Key words: adverse drug reaction, antimuscarinics, cytochrome P450, urinary bladder overactive, urinary incontinence
Citation: Ann Longterm Care. Published online October 7, 2022.
DOI: 10.25270/altc.2022.10.001
Overactive bladder (OAB) is defined as urinary urgency and frequency with or without urge urinary incontinence,1 and symptoms of OAB have been shown to increase with age.2,3 The prevalence of OAB among adults aged ≥65 years has been reported to range between 5.5% and >30%.4,5 Among long-term care (LTC) facilities, 66% of residents aged 65 to 74 years lack complete control of bladder function (ie, experience symptoms of OAB such as urinary incontinence) compared with 74% of residents aged 75 to 84 years old and 79% of residents aged ≥85 years old.3
Older adults with OAB have a higher incidence of comorbidities (eg, hypertension, psychiatric disorders, urinary tract infections) than older adults without OAB.6-8 As a result, older adults with OAB have a greater number of concomitant medications than those without OAB, increasing the risks for drug-drug interactions (DDIs).6 Such polypharmacy increases anticholinergic burden when multiple anticholinergics are prescribed, which is particularly relevant in patients with OAB because anticholinergics have been the mainstay of treatment.1 Increased anticholinergic burden is generally recommended to be avoided in older adults owing to an increased risk of falls, fractures, cognitive decline, and incident dementia.9-11 Drugs associated with QT prolongation risk are additionally relevant in patients with OAB given the high proportion with comorbid cardiovascular disorders.7
Compared with adults aged ≥65 years visiting general practitioners or hospitals, older adults in LTC facilities are more likely to have potentially inappropriate prescriptions as identified by the American Geriatrics Society (AGS) Beers Criteria® guidelines.12 In addition to inappropriate prescribing practices, cytochrome P450 (CYP)–mediated interactions can lead to DDIs and adverse events. Among LTC facilities, residents with OAB have a significantly greater number of prescription claims for CYP2D6 substrates (drugs metabolized by the CYP2D6 enzyme) than residents without OAB (73.8% vs 67.3%, respectively).13 Because some drugs inhibit the CYP2D6 enzyme, concomitant prescribing of CYP2D6 inhibitors with CYP2D6 substrates may increase serum concentrations of the substrate. This resultant rise in substrate serum concentration may be associated with increased risk for potentially serious adverse drug events related to the substrate’s pharmacologic properties. Concomitant use of mirabegron—a β3-adrenergic receptor agonist approved for the treatment of OAB that is a moderate CYP2D6 inhibitor—with a CYP2D6 substrate inhibits substrate metabolism and leads to a rise in substrate serum concentrations.14 Treatment of OAB with mirabegron and anticholinergics that are CYP2D6 substrates (ie, darifenacin, fesoterodine, tolterodine) may lead to increased anticholinergic burden.

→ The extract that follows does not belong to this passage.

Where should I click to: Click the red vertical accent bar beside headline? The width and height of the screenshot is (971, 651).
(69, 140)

Safe prescribing practices may mitigate the risk of potentially harmful DDIs in older populations, and such practices could reduce scenarios of increased exposure to drugs that have risk of QT prolongation, have anticholinergic properties, or have a narrow therapeutic index. This study aims to describe the prevalence of CYP2D6 substrate use among LTC residents with OAB and among a subset of residents with OAB receiving mirabegron.
Methods
Study Design and Database
This was a retrospective cohort analysis of an LTC pharmacy claims database from IQVIA, a health information technology company with an integrated data warehouse. The database is compliant with the Health Insurance Portability and Accountability Act. Deidentified claims from residents of LTC facilities were linked to IQVIA’s New Data Warehouse. Details regarding the claims database have been previously published.13 Briefly, the New Data Warehouse includes professional fee claims, prescription claims, and hospital charge master data for >500 hospitals and approximately 165 pharmacies representing >3000 clinics.

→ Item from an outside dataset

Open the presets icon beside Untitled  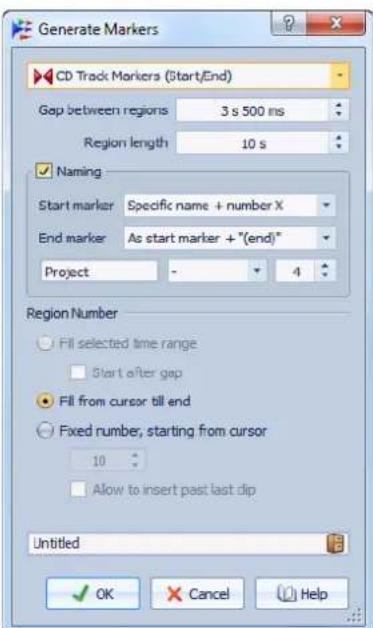(x=335, y=543)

Eligibility and Treatment Groups
OAB cohort: To be eligible for consideration, as a proxy for continuous enrollment, residents were required to have ≥1 office visit in the diagnosis database and ≥1 prescription claim in the prescription or LTC database during the 12-month pre- and post-index periods. To be included in the OAB cohort, residents were required to have ≥2 non‒same-day prescription claims for medications indicated for the treatment of OAB and pharmacy stability (consistent data reporting and ≥80% coverage for each month in the 12-month pre- and post-index periods) during the selection window between May 1, 2013, and May 31, 2018. Data quality issues such as invalid birth year, sex, or region were exclusionary.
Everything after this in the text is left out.